Exercise: State how many lines of the listing below include the word "plus". Give only the number.

Materials provided:
----
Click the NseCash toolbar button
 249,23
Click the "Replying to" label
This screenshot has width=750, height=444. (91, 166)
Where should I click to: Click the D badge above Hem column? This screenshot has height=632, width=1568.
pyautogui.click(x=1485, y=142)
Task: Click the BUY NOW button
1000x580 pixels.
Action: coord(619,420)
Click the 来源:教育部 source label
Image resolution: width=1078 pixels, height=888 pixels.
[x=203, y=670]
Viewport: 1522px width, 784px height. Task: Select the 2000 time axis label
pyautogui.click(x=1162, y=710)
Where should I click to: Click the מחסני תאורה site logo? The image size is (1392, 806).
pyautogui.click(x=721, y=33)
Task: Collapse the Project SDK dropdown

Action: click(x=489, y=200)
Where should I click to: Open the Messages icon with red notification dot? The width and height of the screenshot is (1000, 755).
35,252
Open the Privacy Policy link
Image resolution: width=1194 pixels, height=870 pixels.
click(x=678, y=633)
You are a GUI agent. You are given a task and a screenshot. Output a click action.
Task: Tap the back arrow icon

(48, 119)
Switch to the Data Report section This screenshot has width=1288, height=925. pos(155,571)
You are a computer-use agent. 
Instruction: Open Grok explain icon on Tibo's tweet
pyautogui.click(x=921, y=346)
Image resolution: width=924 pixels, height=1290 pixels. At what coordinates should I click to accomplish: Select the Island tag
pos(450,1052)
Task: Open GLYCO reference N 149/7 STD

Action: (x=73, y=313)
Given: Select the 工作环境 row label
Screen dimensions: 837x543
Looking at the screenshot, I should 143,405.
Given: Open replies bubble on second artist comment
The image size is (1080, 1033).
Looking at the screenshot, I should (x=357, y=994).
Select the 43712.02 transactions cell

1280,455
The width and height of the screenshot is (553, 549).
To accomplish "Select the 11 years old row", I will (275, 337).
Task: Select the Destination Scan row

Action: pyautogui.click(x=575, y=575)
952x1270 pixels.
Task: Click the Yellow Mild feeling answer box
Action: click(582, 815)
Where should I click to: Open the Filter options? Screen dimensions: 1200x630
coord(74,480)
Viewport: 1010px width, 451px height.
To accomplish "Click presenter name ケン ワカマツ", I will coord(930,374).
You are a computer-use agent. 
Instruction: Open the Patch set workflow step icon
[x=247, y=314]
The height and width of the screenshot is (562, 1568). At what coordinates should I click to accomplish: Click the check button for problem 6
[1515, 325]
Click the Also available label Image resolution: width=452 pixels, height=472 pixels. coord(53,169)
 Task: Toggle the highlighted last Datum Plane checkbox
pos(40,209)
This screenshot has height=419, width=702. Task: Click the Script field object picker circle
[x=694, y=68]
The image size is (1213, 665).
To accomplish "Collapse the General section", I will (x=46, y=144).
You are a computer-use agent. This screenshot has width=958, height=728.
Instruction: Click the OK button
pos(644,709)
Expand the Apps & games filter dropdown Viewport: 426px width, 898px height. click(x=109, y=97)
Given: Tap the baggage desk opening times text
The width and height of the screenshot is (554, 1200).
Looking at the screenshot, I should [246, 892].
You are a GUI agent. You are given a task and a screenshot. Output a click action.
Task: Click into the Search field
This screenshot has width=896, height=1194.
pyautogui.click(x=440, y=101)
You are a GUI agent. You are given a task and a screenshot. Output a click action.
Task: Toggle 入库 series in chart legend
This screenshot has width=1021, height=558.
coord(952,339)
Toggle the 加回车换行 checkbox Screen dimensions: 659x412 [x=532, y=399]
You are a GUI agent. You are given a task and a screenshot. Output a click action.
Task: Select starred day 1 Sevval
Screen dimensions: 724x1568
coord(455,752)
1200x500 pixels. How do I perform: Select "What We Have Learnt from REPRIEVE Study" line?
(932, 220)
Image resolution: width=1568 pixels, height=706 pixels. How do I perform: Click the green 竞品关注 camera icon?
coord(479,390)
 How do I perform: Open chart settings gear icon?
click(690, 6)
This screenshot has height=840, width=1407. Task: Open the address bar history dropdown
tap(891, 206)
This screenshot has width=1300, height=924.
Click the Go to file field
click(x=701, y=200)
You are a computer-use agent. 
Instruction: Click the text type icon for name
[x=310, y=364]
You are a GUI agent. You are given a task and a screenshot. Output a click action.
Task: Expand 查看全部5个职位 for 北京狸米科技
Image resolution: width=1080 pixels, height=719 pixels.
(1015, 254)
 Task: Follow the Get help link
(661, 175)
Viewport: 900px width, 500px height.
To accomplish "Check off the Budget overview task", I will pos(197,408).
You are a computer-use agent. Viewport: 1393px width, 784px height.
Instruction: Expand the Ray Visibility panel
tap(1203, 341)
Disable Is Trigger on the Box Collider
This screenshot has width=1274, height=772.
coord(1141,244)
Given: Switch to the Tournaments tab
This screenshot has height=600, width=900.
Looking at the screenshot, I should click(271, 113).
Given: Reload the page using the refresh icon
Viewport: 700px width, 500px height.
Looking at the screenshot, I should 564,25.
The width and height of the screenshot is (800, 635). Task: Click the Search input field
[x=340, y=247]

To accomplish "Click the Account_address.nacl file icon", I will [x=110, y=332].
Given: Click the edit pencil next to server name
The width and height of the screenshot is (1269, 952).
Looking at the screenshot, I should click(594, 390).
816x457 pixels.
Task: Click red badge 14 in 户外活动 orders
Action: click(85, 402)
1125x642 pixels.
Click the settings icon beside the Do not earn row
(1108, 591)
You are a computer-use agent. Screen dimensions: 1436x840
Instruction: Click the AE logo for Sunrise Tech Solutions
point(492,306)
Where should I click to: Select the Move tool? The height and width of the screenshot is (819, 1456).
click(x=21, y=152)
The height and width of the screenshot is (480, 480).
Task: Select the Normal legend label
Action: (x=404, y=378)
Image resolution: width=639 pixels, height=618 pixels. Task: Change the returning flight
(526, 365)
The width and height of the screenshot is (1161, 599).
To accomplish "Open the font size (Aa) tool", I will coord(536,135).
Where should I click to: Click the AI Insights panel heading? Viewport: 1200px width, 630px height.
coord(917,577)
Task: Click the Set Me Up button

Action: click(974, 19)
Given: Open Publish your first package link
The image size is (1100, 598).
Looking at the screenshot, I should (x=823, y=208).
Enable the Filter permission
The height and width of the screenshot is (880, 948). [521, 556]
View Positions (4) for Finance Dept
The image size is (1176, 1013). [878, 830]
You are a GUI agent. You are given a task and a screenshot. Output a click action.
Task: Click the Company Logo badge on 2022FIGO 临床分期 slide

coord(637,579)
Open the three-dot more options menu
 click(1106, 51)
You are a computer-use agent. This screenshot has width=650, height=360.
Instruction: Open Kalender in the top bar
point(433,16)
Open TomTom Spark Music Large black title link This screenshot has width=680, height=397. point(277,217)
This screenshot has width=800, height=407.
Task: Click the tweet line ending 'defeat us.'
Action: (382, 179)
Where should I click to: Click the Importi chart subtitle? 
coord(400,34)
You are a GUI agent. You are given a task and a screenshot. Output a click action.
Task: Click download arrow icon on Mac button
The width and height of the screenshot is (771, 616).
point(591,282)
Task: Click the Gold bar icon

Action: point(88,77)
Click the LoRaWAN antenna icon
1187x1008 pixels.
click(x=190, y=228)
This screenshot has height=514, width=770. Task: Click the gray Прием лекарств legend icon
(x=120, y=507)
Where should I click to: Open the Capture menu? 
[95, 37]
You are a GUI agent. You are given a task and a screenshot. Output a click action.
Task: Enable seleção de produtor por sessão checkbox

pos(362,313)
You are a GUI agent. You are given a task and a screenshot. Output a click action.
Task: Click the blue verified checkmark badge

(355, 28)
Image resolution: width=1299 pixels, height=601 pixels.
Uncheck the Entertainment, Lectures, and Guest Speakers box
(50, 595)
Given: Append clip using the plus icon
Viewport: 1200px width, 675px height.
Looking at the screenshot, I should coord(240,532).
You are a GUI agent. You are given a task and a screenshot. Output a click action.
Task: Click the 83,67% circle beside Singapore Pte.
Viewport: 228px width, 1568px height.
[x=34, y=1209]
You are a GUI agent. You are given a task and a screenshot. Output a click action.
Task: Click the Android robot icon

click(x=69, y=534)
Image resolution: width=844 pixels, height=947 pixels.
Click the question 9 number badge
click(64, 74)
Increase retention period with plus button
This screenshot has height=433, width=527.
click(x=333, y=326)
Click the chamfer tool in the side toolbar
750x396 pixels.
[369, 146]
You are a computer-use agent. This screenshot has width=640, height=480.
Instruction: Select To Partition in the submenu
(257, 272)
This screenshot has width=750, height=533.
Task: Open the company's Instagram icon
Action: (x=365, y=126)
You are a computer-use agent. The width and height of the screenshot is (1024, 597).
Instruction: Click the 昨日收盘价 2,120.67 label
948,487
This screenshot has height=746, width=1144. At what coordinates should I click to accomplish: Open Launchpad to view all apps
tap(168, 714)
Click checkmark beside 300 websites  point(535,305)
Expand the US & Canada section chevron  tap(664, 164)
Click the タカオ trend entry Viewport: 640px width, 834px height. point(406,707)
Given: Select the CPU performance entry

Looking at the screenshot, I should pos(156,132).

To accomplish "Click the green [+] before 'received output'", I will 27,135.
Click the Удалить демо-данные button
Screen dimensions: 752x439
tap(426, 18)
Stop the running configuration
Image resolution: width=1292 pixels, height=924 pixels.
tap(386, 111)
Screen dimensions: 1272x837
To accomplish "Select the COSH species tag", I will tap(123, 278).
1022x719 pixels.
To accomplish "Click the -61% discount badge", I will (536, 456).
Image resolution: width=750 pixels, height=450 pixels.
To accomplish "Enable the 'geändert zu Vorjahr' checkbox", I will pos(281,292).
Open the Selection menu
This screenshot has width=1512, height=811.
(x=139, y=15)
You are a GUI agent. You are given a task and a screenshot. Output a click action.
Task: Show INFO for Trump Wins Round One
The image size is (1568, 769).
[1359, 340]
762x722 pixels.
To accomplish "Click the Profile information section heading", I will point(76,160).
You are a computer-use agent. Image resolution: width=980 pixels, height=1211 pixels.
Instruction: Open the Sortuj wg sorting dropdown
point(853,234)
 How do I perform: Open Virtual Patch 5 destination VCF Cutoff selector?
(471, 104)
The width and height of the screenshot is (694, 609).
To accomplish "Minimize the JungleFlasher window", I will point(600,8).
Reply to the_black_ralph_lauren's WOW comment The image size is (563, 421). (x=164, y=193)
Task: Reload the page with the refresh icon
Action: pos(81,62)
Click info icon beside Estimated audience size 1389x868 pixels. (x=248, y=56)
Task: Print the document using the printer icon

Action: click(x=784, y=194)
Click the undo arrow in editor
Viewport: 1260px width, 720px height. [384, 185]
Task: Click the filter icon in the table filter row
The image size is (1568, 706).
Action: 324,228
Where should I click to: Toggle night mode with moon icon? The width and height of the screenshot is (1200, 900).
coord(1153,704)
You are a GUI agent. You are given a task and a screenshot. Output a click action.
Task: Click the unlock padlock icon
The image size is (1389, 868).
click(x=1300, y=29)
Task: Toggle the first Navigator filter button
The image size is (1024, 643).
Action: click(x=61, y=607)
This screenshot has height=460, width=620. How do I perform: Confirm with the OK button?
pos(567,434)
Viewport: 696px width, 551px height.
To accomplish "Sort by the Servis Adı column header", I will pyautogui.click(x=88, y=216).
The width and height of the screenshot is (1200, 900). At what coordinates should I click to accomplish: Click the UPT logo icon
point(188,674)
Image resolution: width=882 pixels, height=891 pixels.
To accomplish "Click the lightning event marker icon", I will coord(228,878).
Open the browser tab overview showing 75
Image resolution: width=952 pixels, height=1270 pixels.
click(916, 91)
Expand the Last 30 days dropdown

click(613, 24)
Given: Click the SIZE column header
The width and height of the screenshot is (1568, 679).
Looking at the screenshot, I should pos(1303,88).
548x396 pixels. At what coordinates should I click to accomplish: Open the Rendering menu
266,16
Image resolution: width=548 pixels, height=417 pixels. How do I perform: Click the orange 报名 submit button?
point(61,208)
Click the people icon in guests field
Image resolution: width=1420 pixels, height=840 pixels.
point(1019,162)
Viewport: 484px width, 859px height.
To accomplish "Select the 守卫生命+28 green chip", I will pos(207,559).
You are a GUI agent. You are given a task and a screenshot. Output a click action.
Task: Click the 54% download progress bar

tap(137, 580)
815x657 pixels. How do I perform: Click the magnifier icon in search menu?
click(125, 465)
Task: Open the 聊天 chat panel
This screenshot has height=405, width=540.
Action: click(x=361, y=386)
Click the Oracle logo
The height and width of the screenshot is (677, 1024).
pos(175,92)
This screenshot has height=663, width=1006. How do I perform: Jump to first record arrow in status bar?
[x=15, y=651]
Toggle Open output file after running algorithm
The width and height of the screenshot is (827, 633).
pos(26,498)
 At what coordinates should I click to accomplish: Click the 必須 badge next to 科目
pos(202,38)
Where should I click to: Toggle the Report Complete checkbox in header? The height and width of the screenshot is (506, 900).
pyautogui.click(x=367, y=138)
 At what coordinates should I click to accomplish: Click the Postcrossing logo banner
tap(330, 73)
----
The answer: 2